Ummm... yeah. Your mechanic is a moron. Your car isn't going to run for **** without the O2 sensors hooked up. I suggest you get a longer harness, or an extention harness.

NotchJohnson 02-28-2002 11:20 PM

Yeah I was going to go carbed when i first decided to build a motor because my buddy was running a carbed 306 and it was making awesome power, he told me it was cheap so i figured thats what i would do. Since then ive gone off to school and have decided to keep the car efi, since I take the car 180 miles to school. I have added a few mods to the stock motor such as a cold air kit, exhaust and all the small stuff. I have a shortblock for a 331, I just have to wait until summer so i can get a good job and finish it. Anyway I did drive the car earlier and it runs fine at cruising speed now. what the hell! last time i drove it it ran ok for a few mins then got crappy. I just drove the car 25 miles and the damn thing only acted up at idle. This is really ticking me off. I am going to hook up the o2 sensors tomorrow first thing. Does it make sense that the car ran ok for almost 2 months without them being hooked up, but now suddenly went screwy? Thanks for all the suggestions and help because im pretty lost. -John

Shogun 03-01-2002 12:42 AM

Almost bet on O2's
 
I would bet that your problem stems from the disconnected O2's. First, did the car run correctly before you put in the long tubes? If so, I am all most certain it is the disconnected O2s. In your first post, you mentioned that the car ran fine cold until it warmed up. Here's how I think why, at around 160F the EEC gives the O2's air/fuel ratio control for the engine. I believe the car ran ok before the rain incendent is because the EEC uses an adaptive fuel mapping logic, it watches for variations in the O2 sensor signal. If the EEC senses that the O2 singal tends to bias toward a lean or rich condtion the EEC will try to compensate for a better 14.0:1 ratio. Which might explain why the car still ran because the computer tried to keep the fuel ratio close until it could no longer compensate or until it recieved a new crazy singal from your water shorted O2 connector plugs. Futhermore, the EEC is constantly monitoring the input/output signals to the computer looking for variations, and when it finds one, it will assign a code to it based on the findings/variations from the norm and store it in memory until you pull them out. And as for your last entry you mentioned the the car is staring to run a little better, that is because the computer is adapting to the new conditions as best it can. My suggestion is to either get new O2's with 16'' leads or buy the extensions for your exsiting O2's but if they are the originals it might be a good idea to replace them. Sorry for such a long post.. but I too have a highly modified stang and have been wrestling with the surging idle FOREVER until I finally sat down and learned how the whole system works. Now she purrs like a kitten. Ok I'm done now.:D

GreenPony 03-01-2002 09:19 AM

02 sensors?
 
Lemme get this straight since i have an offroad h pipe , i do not have my 02 sensors plugged...Could this be bad?, What kinda problems should i look for if something starts to identify it as o2 sensor wires?

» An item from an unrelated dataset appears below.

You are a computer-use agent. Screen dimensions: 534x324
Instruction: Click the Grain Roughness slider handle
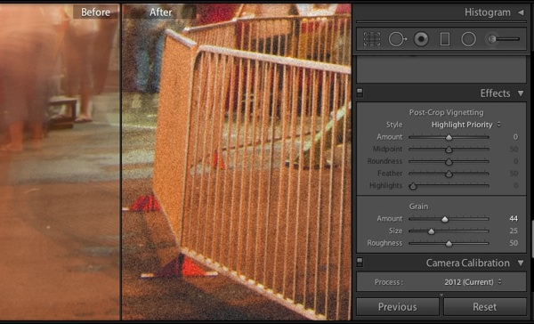tap(449, 244)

NotchJohnson 03-01-2002 09:53 AM

Man I sure hope your right Shogun. What you say really makes sense to me so I hope thats it. Im getting ready to go put the car on a lift now and hook the o2 sensors up. Thanks alot for the help and Ill let you know if it works - John

Shogun 03-01-2002 05:35 PM

o2's
 
Well, a hole host of things could happen, such as poor idle quaility, hesititations or backfires at low speed operation, and increased fuel consumtion to name a few.

Shogun 03-01-2002 05:36 PM

Quote:

Originally posted by NotchJohnson
Man I sure hope your right Shogun. What you say really makes sense to me so I hope thats it. Im getting ready to go put the car on a lift now and hook the o2 sensors up. Thanks alot for the help and Ill let you know if it works - John
hey glad I could help I hope it works for ya!

gtsr515 03-02-2002 04:09 PM

The 02's MUST be hooked up man! those are the sensors that are key to your proper air/fuel ratio! no wonder it won't run right.